Second cluster can be “Non-Alcoholic” cluster or “Optional alcohol” cluster but there is no words connected with alcohol in it so we bet it is an alcohol-free option. Most of the displayed words are contected to the process of cocktail preparation.

wordcloud::wordcloud(words = names(cluster_words[[ 3 ]]), 
                     freq = cluster_words[[ 3 ]], 
                     max.words = 50, 
                     random.order = FALSE, 
                     colors = c("red", "green", "blue"),
                     main = "Top words in cluster 3")

Last cluster may be “Optional alcohol” one. Most used words are not connected with alcohol. Despite this we can find some spirits in presented world cloud. We can find there “vermouth” (which can be alcohol free) but also “scotch”, “gin” and “whiskey”. It could be also an “Alcoholic” cluster but we that cluster is much smaller than the first one so it should be cluster representing “Optional alcohol” class.

Now we will try to clusterize our cocktails using K-Means method

kfit <- kmeans(cdist, 3, iter.max=10,nstart=100)
kfit$betweenss/kfit$totss*100
## [1] 43.68033
kfit2 <- kmeans(cdist, 3, iter.max=500,nstart=100, algorithm="MacQueen")
kfit2$betweenss/kfit2$totss*100
## [1] 43.68033

Different approaches gave us the same results. 43% accuracy - not so good.
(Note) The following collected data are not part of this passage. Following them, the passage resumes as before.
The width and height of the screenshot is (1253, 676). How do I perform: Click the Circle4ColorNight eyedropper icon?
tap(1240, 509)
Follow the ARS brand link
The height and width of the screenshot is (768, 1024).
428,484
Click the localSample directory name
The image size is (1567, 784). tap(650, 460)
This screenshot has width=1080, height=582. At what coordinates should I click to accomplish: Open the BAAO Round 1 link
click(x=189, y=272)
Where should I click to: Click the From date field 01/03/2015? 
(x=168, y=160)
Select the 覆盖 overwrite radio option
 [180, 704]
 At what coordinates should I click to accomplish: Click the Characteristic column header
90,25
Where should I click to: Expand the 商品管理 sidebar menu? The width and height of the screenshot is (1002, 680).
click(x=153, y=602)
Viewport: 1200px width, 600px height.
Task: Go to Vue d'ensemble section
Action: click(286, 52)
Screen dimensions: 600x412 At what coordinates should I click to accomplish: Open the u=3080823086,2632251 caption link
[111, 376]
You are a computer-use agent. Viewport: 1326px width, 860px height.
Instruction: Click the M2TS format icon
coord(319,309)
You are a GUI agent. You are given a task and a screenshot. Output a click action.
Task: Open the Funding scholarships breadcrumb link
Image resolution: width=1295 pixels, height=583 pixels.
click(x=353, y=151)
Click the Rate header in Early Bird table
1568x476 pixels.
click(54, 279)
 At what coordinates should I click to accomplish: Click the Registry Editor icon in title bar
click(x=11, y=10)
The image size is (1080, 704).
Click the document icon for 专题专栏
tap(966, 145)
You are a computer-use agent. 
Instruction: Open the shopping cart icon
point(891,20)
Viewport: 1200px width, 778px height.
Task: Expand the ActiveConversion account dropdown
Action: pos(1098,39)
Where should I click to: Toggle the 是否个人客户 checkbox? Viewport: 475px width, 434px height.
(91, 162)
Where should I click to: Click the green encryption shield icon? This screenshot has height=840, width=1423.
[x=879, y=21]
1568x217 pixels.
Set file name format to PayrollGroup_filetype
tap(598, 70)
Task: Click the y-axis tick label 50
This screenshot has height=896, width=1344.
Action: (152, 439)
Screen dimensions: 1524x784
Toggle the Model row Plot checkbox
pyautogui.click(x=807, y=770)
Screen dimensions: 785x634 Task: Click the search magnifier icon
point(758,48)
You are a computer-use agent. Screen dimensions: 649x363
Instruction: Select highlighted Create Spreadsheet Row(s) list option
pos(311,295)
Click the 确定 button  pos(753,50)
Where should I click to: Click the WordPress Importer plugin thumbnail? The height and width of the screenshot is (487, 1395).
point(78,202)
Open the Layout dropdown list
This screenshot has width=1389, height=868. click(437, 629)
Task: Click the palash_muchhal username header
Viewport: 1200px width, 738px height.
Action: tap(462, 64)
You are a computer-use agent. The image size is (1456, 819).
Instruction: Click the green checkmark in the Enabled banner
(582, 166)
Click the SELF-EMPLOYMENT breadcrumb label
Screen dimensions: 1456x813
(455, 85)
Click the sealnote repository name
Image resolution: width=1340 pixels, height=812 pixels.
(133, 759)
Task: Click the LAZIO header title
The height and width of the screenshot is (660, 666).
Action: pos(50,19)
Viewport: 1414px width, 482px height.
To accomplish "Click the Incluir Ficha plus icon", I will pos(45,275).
clusplot(as.matrix(cdist), kfit$cluster, color=T, shade=T, labels=3, lines=0,span=TRUE)

The plot of clusters does not looks clear but could give as helpful adivces. We can observe that the most common “Alcoholic” class occurs in all of the clusters. Moreover we can spot that we have 1 big and 2 smaller clusters.

Summary

To sum up cocktails recipes are varied in terms of ingredients but most activities are repeated. There are also basic products that are used in most cocktails, drinks or beverages. Distinguishing cocktails into different types such as “Ordinary Drink”, “Cocktail”, “Soft Drink/Soda” and so one can be done with Text Mining Machine Learning methods with pretty good accuracy. We have achieved 65-71% accuracy on test data even though we had 11 different target classes. Clustering cocktails into 3 categories was a harder task. Majority of cocktails are alcoholic but they can mix with alcoholic-optional cluster members. “Non-alcoholic” cluster should be the purest one but actually sometimes only one word changes cocktail from alcohol-free to alcoholic which can be confusing.

Despite many adversities, text mining methods can be helpful in analyzing recipes and formulas. Word analysis gives us powerful capabilities that help us understand and, above all, summarize long and intricate texts.